WHAT IS ASKED: Lay out the records between the lines holding "You are a computer-use agent. Viewport: 1372px" and "Action: 795,69", inclusive, as a Markdown table with the columns Row and Record line, skipping blank lines.

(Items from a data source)

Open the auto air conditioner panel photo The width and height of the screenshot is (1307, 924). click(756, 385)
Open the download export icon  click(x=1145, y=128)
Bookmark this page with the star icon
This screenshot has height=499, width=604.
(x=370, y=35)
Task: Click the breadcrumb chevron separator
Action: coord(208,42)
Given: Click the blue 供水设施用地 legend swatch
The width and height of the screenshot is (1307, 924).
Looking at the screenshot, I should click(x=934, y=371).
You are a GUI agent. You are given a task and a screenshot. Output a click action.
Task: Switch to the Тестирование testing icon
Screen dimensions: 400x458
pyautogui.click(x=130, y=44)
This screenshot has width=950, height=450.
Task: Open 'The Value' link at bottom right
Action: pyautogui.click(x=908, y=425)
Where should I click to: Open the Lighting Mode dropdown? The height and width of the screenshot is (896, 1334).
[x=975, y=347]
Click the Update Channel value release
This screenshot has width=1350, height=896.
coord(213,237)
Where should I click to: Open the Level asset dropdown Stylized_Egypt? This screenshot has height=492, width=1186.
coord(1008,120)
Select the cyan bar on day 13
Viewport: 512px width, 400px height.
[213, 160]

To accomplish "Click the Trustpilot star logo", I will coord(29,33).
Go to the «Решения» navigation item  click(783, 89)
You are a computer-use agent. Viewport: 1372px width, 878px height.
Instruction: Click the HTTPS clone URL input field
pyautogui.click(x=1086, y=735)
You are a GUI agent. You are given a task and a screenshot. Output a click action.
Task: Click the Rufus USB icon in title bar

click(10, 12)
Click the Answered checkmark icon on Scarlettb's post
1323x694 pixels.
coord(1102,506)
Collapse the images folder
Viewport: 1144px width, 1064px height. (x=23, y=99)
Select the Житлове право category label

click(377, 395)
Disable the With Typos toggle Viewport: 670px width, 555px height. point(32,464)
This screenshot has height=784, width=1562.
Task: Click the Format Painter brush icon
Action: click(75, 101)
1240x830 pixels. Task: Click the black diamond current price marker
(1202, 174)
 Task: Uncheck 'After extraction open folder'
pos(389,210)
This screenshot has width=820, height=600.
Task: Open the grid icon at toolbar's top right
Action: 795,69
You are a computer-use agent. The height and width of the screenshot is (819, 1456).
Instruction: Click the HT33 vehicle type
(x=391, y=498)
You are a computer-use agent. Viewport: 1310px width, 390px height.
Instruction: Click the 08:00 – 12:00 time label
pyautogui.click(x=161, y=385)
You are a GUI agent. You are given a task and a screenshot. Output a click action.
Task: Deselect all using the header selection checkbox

SOLUTION FOR THIS TASK:
| Row | Record line |
|---|---|
| 1 | You are a computer-use agent. Viewport: 1372px width, 878px height. |
| 2 | Instruction: Click the HTTPS clone URL input field |
| 3 | pyautogui.click(x=1086, y=735) |
| 4 | You are a GUI agent. You are given a task and a screenshot. Output a click action. |
| 5 | Task: Click the Rufus USB icon in title bar |
| 6 | click(10, 12) |
| 7 | Click the Answered checkmark icon on Scarlettb's post |
| 8 | 1323x694 pixels. |
| 9 | coord(1102,506) |
| 10 | Collapse the images folder |
| 11 | Viewport: 1144px width, 1064px height. (x=23, y=99) |
| 12 | Select the Житлове право category label |
| 13 | click(377, 395) |
| 14 | Disable the With Typos toggle Viewport: 670px width, 555px height. point(32,464) |
| 15 | This screenshot has height=784, width=1562. |
| 16 | Task: Click the Format Painter brush icon |
| 17 | Action: click(75, 101) |
| 18 | 1240x830 pixels. Task: Click the black diamond current price marker |
| 19 | (1202, 174) |
| 20 |  Task: Uncheck 'After extraction open folder' |
| 21 | pos(389,210) |
| 22 | This screenshot has width=820, height=600. |
| 23 | Task: Open the grid icon at toolbar's top right |
| 24 | Action: 795,69 |